Fiction
| Short Story
The Waiting
Art Photo by Savatore Vuono
SHE waits for him as she twists her wedding ring up and down her finger. She wants to try one more time for her family, one more time for her youth slipping away.
She look at the town—bars in place of department stores, run down apartments, where lovers conceive when their cable televisions are shut off for non-payment.
She paces, squinting at the sluggish fog moving towards her, its gray paws licking at her tear-parched eyes, her sweaty palms and tingling toes pained with each movement she takes. S he looks down at the cracked pavement, trying not to trip as she listens for his footsteps. His footsteps still excite her.
He is supposed to meet her here in front of the theater, with its old movie posters hanging sideways in haphazard dilapidation. She remembers going to the show with him, her hands clasped in his, their heat blocking the movie from their back row, as they surrendered to flaming skin meltdowns, the same flames that erupted into explosive heat-searing fights, jealousy, agonizing jealousy.

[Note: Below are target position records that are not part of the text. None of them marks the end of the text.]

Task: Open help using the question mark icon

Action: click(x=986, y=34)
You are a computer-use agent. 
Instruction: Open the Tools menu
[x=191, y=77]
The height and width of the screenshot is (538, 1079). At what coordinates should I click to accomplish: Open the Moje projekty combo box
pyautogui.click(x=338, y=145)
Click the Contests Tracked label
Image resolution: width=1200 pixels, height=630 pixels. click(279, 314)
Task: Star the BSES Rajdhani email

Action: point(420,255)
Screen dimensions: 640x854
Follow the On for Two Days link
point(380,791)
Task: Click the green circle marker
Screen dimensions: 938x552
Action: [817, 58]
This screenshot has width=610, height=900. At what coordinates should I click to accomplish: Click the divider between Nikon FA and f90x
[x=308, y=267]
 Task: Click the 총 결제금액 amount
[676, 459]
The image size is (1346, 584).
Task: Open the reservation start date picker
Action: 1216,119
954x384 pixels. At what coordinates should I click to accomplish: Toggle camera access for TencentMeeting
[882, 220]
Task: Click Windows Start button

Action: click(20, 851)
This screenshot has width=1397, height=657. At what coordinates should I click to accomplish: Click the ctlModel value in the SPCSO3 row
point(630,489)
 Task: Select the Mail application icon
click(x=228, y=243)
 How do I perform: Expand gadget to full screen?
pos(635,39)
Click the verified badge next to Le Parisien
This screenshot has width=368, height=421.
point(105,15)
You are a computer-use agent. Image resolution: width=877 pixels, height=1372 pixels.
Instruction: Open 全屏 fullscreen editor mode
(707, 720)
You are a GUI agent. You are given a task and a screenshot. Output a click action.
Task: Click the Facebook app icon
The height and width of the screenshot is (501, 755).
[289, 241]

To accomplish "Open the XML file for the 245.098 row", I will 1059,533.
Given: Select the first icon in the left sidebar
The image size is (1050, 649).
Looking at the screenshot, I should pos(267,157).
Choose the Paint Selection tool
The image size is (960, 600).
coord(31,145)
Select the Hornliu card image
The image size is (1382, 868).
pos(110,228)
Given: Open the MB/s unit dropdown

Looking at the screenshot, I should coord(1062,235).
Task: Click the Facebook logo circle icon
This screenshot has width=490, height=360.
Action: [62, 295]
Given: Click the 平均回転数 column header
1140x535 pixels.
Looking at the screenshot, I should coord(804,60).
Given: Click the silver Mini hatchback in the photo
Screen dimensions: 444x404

He is still hers –he is still her claim to his family –his sisters, his mother, his nephews and nieces. Losing him will be a torn link breaking ties, wounding their confused children, betraying her family.
She can, she must, let the past go.
She hears the roar of a bus moving towards her. She sees the destination in large lit up lights above the driver’s window. Los Angeles. Sunshine, beaches, movie stars. As she looks up, she sees him waving to her.
She runs after the bus. She screams for him. The bus lurches into lower gear and slows down, as it turns a corner. She knows what is around the turn. The road leading out of town, no stops, no gas stations for miles –only a highway like a long, thin needle pointing towards distant hills and cactus. She knows she cannot catch him. Stretches of empty miles will free him from chains of whatever it is –that makes him leave.
He will pass by dirt roads where they went for evening picnics and all night lovemaking. He will pass the racetrack where she sat on bleachers watching breathlessly, as he raced heroically in dust-defying figure eights. Later, he will pass the Desert Inn where they spent their honeymoon.
She stops. She gathers her strength. She thinks of what she will tell their children. He went to another job. Like the other make-believe jobs he went on, while she crawls on her knees cleaning their neighbors’ floors.
She turns and walks towards home, the dismal trailer he promised to make repairs on—broken screens, faulty plumbing, broken latches, broken lives. He, the father of her sister’s baby nesting in the womb, he the albatross taking flight. She, the peacemaker gone astray, cease fire over again.